The FCA has identified and provided here a number of other wordings which are representative of the general arguments that are to be examined in detail by legal experts. Another justification from insurers such as RSA and QBE for the repudiation of claims centres on the denial of access section clause that states, “Any occurrence of a NOTIFIABLE HUMAN DISEASE within a radius of 25 miles of the PREMISES” would be included. Though as this was a national lockdown they argue the government measures were “not limited to particular areas and were not in response to any incident or occurrence in any particular area.” The wordings are designed for a “specific, small-scale, identifiable physical event of short temporal duration and limited geographical extent.”
It’s been pointed out by the claimant’s defence that using the logic outlined by insurers’ would mean that not even a business in central London, within a mile of Guy’s Hospital would have satisfied the area requirement at any relevant time. Though firms caught up by the current regional lockdown in Leicester may be eligible to claim from their policies’ as their businesses are within a specifically targeted vicinity.
The outcome of the case is awaited eagerly by both the insurers and thousands of UK companies who have been hit so hard by the crisis. Leading names including Arch, Argenta Syndicate, Ecclesiastical, Hiscox, QBE, MS Amlin, RSA and Zurich are taking part in the test case which could result in huge pay-outs should it go against them.
The Association of British Insurers (ABI) estimates insurance companies will pay out on £1.2 billion to businesses and individuals for various Covid-19 related claims. That figure will escalate greatly if the High Court rules that the policies in question do cover business interruption losses. If as is expected the losing sides appeal against the outcome, the subsequent case would be presented to the Supreme Court before the end of the year. During which time many of the firms involved may no longer be in existence.
The negative PR that has resulted from repudiating the claims could prove incredibly costly for insurers. There’s no doubt they would not have made the decision lightly, especially the likes of Hiscox. The firm has taken a large brunt of press coverage relating to the case perhaps in some part due to their brand being built around a no quibble approach to claims.
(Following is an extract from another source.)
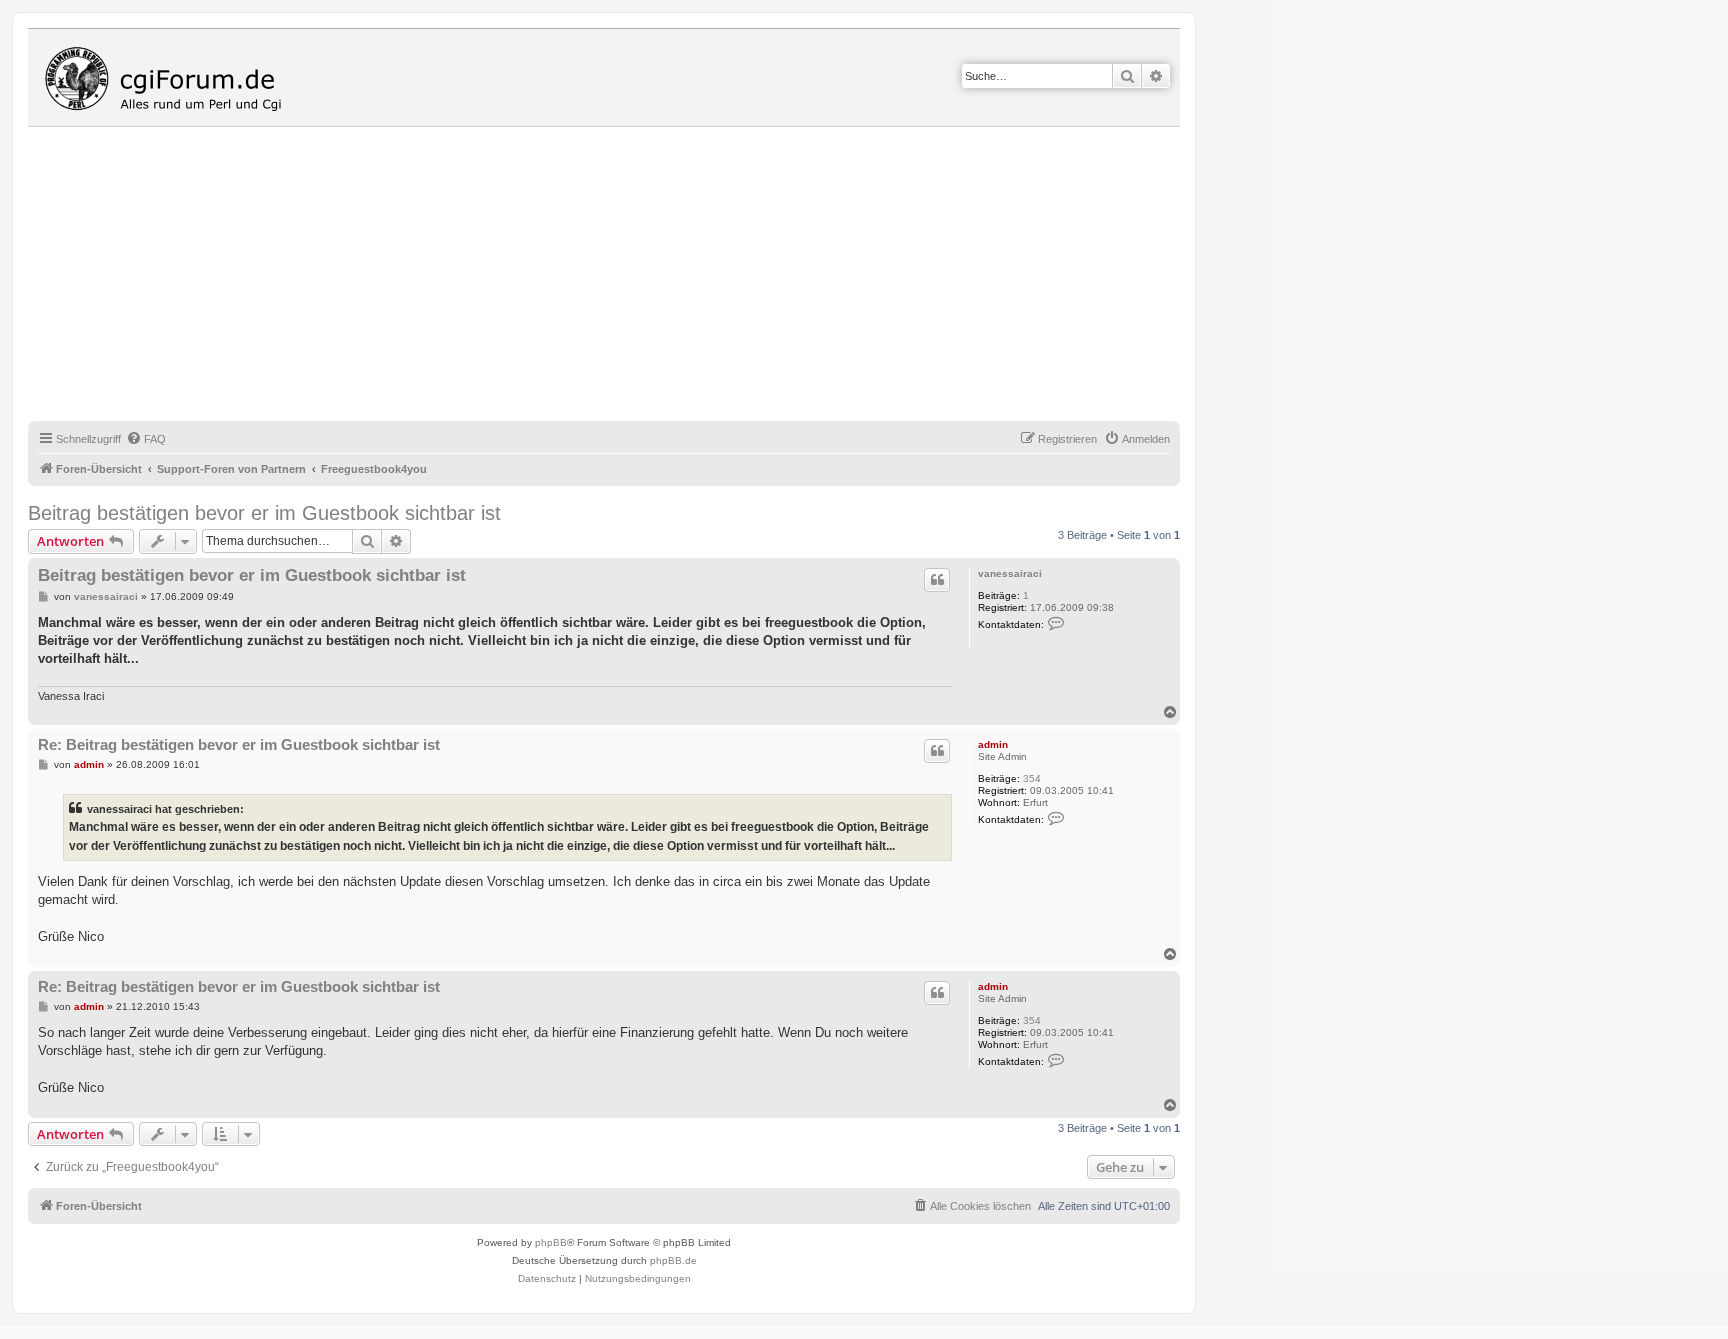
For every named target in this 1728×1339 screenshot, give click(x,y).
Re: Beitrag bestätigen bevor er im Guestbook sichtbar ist (239, 744)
They layout their logic for denying payments in this statement.
It appears to many outside observers that a key part of their reasoning for rejecting C19 related BI claims could be on a flimsy footing. They might not have anticipated a pandemic causing a UK wide lockdown but the wordings in question do not specifically exclude one from being covered. Clearly going forward the insurance industry will ensure their wordings are watertight in relation to pandemics and more than likely the cover offered will either be limited, accurately priced (rendering if unaffordable for many firms) or both. In which case, further Covid-19 related state subsidies will be needed to provide adequate protection for individual firms and in turn the wider economy in future years.